Beriberi is an ailment caused by a deficiency of vitamin B1 (thiamine), the symptoms of which may include weight loss, emotional disturbances, impaired sensory perception, weakness, and periods of irregular heartbeat.

Beriberi occurs in people whose staple diet consists mainly of polished white rice, which has little or no thiamine. Therefore the disease has been seen traditionally in people in Asian countries and in chronic alcoholics with impaired liver function. If a baby is fed the milk of a mother who suffers from a deficiency in thiamine, the child may develop beriberi.

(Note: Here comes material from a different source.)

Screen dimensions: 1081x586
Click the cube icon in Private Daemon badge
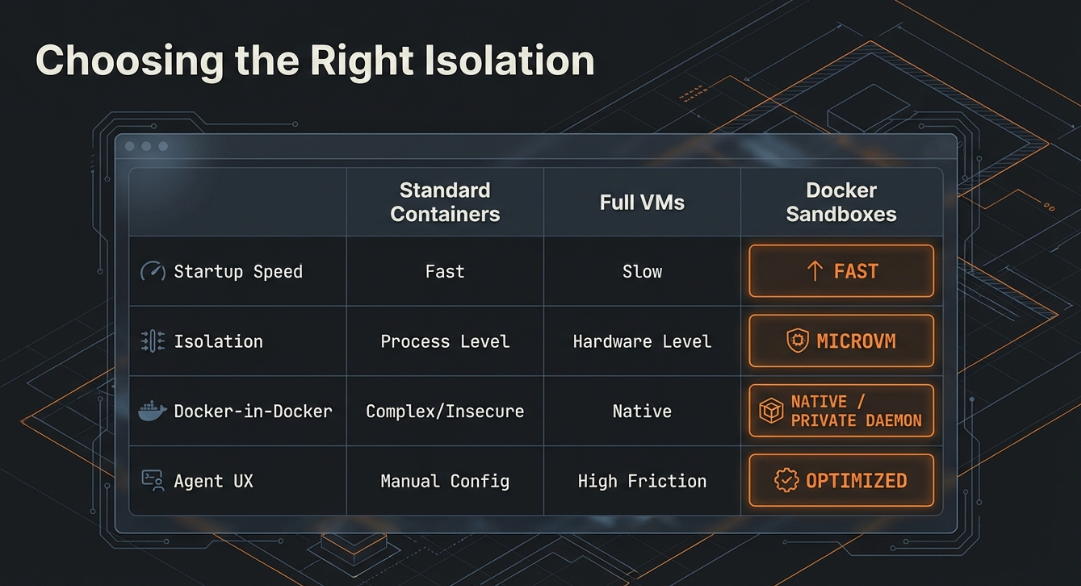click(x=771, y=411)

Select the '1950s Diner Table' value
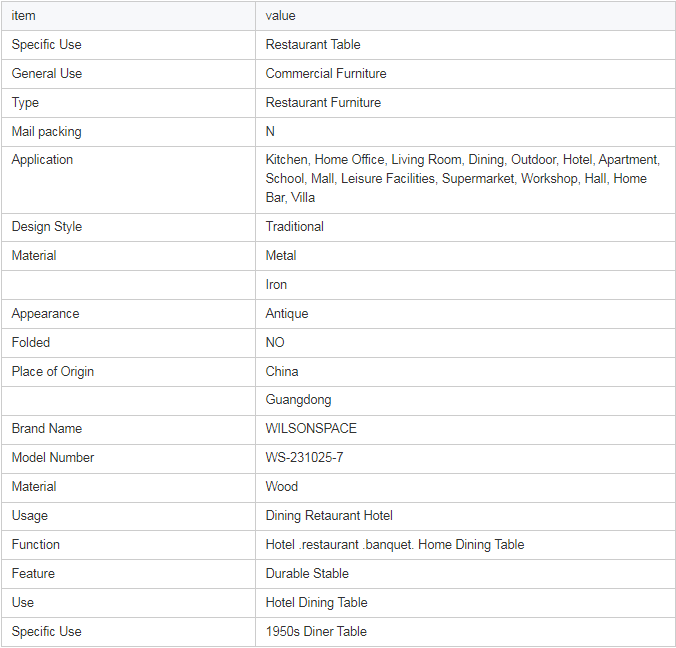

There are two forms of the disease: wet beriberi and dry beriberi. Wet beriberi affects the heart; it is sometimes fatal, as it causes a combination of heart failure and weakening of the capillary walls, which causes the peripheral tissues to become waterlogged. Dry beriberi causes wasting and partial paralysis resulting from damage to the peripheral nerves.

The first stage in discovering the cause of beriberi was in the 1890s, when a Dutch doctor, Christiaan Eijkman, found that fowls fed only on polished rice developed similar symptoms to his patients who had beriberi, and that they could be cured if they were also fed some of the husks from the rice grains. In 1912, Casimir Funk isolated the anti-beriberi factor from rice and called it vitamine - an amine essential for life. In the 1930s, the chemical formula of this vitamin B1 was published by Robert R. Williams, and it was named thiamine.

Treatment is with thiamine hydrochloride, either in tablet form or injection. A rapid and dramatic recovery can be made when this is administered to patients with wet beriberi and their health can be transformed within an hour of administration of the treatment. Thiamine occurs naturally in fresh foods and cereals, particularly fresh meat, legumes, green vegetables, fruit, and milk.